2. A state statute which provides that any foreign corporation having an agent in the state for the solicitation of freight and passenger traffic over lines outside the state may be served with summons by delivering a copy thereof to such agent imposes an unreasonable burden on interstate commerce, and is void under the
Commerce Clause, as applied to an action brought against a railroad company which neither owns nor operates a railroad within the state by a plaintiff who does not and did not reside there, upon a cause of action which arose elsewhere out of a transaction entered into elsewhere. Laws Minnesota, 1913, c. 218. P. 262 U. S. 315. Missouri, Kansas & Texas Ry. Co. v. Reynolds, 255 U.S. 565, and St. Louis Southwestern Ry. Co. v. Alexander, 227 U. S. 218, distinguished.

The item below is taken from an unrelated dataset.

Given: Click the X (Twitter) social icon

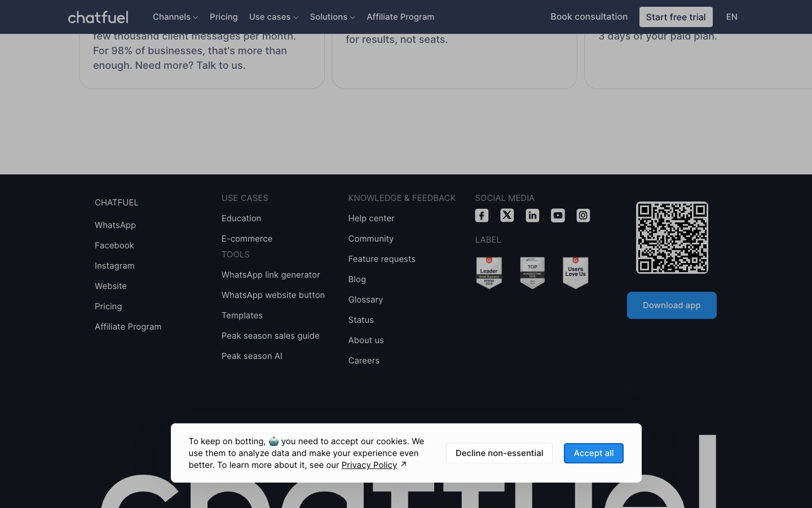Looking at the screenshot, I should point(507,215).
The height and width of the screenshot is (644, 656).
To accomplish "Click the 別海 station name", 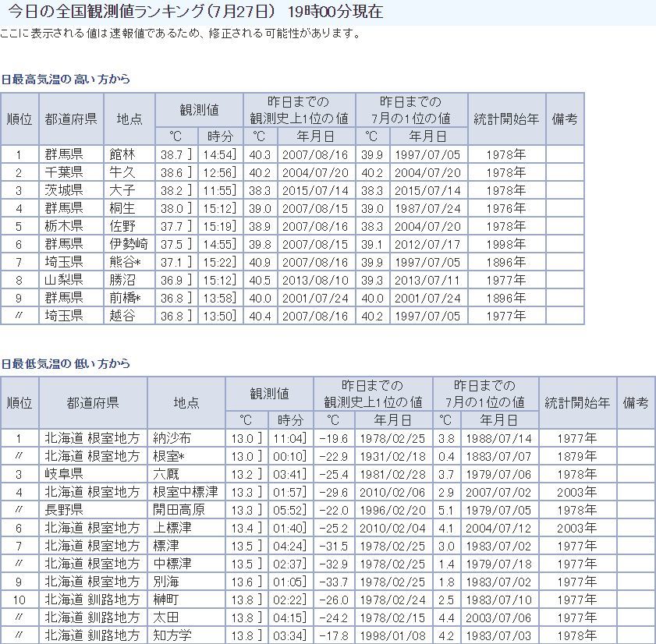I will (x=166, y=582).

3. The Court notices judicially the large volume and importance of litigation against interstate carriers on personal injury and freight claims, and the heavy expense and impairment of the carriers' efficiency entailed when the litigation is in jurisdictions remote from where the cause of action arose; also that the burden imposed on such carriers by the Minnesota statute here involved (supra) is heavy, and that the resulting obstruction to interstate commerce must be serious. P. 262 U. S. 315.
4. Avoidance of waste in interstate transportation, as well as maintenance of service, has become a direct concern of the public. P. 262 U. S. 317.
150 Minn. 534 reversed.
Error to a judgment of the Supreme Court of Minnesota affirming a judgment for damages for loss of grain shipped between two points in Kansas.